More test coverage, more idiomatic tests

Opened this issue · 15 comments

This maybe isn't an issue, but seems like it should be avoidable. I imagine this should all be fairly straightforward to test without starting and stopping thin.

Would you be up for an rspec'd pull request?

Hi Brian,

Yeah, the tests do take a long time. I'm not a testing expert, and I was mostly interested in getting tests written, rather than making them perfect. As such, I'm not married to test-unit; if you wanna submit a rspec pull request, I'd totally be open to it. Thanks for contributing!

Awesome. Yeah - definitely no criticism intended. Tests > no tests.

None taken. :) Looking forward to your PR.

My colleague asks: Can we do minitest instead of rspec?

Yeah, absolutely. However, I've never used minitest, so I may not be up for
taking the lead on it. Will investigate after work today or tomorrow.

On Tue, Jul 23, 2013 at 3:13 PM, Jeremy B. Merrill <


My colleague asks: Can we do minitest instead of rspec?

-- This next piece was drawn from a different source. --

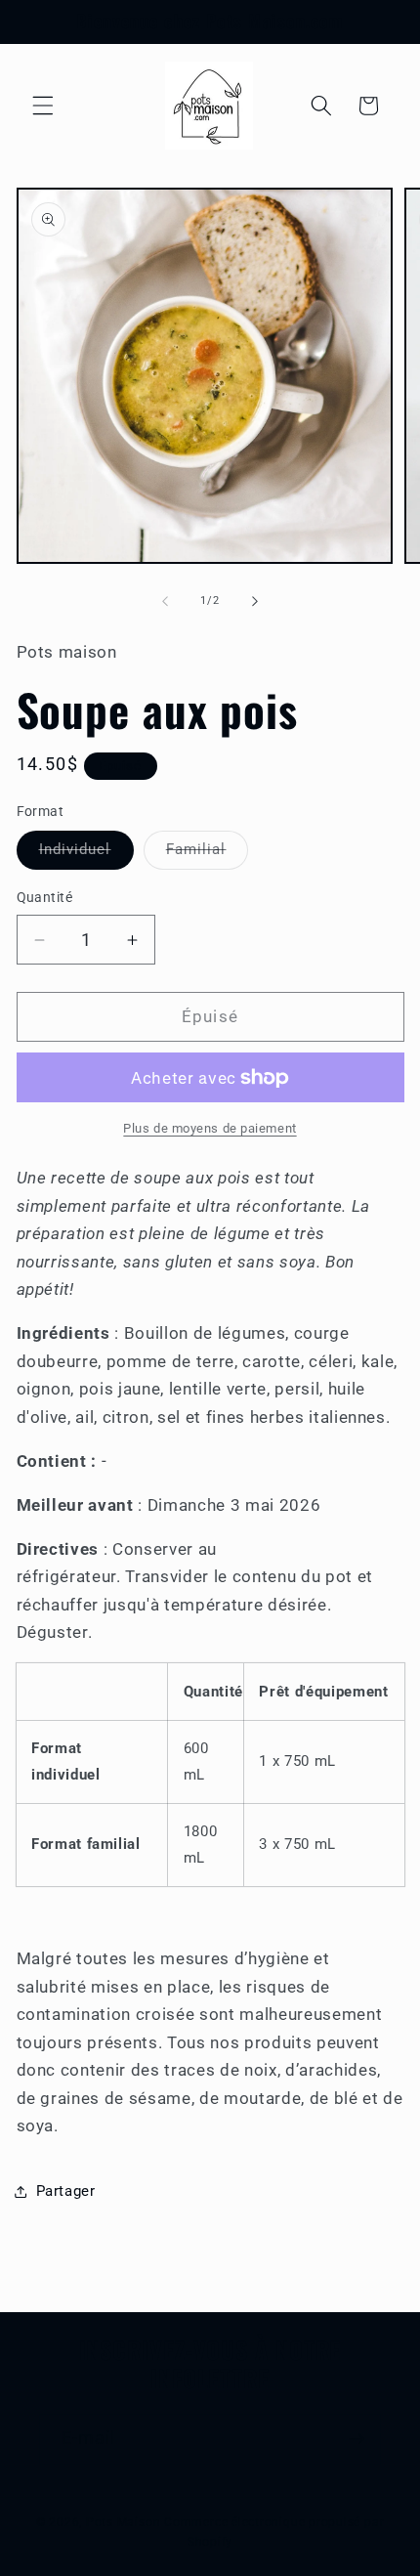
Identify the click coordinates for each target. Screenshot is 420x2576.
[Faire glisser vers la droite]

Reply to this email directly or view it on GitHub

Okay. Rumor has it that they're similar, but I don't really know from experience. How would you, under RSpec, avoid starting the server so often?

Perhaps I ought to only test the fetching-related methods with the server on, and the rest should just load the page from disk. (Because then I'm not actually testing stuff that needs teh server.)

I'd love to hear your thoughts...

@brianflanagan, I converted the tests to RSpec in bcaa857; they now run way faster (31sec on my machine). If you have any other ideas on how to improve the tests, please don't hesitate to let me know (or submit a PR). :)

Fantastic - I'll take a look. Apologies for flaking on this; still intend to submit a pull request or two.

Awesome, thanks! If you have any RSpec tips wrt to what I wrote, I'm happy to hear them. I'm not a testing expert...

It's not the test framework that is slow, it's the use of a webserver. At some point, the dependence on Thin should be removed and replaced with Fakeweb to simulate HTTP responses:

The HTML parsed should also be vastly simplified...but totally understandable that it's more comfortable with working with HTML you've looked at many times before.


There's no need to test thin in the tests for upton. The server responses can probably be stubbed.

kgrz commented

I have some webmock/rspec stuff written for the downloading and caching part. I suppose after that, the server tests can be removed.

Fakeweb looks awesome. Makes sense to replace my silly Thin stuff with it.

As far as simplifying the HTML goes, do y'all suggest bare HTML pages with nothing but the tested element, or just removing the Wikipedia/ProPublica headers, etc. on the test cases and leaving the scraped content mostly the same?

Yeah...including the full pages makes things slower on two, with just the opening and parsing of the pages, and two, for other contributors to read. For example, some of the headlines scraped on the sample pages are repeated (in sidebars and widgets)...if you write the tests with a single purpose, such as: Does Upton use the given selector to find the expected hrefs, then it shouldn't matter what else is on the page.

A possible strategy at this time is to move the current full-page tests into their own you write actual unit tests, those full page tests should still pass (until they don't, whenever you've decided to change the API)

You all will be pleased to learn that I got rid of that Thin server and used webmocks. :)

Removing the extraneous page structure is still tk.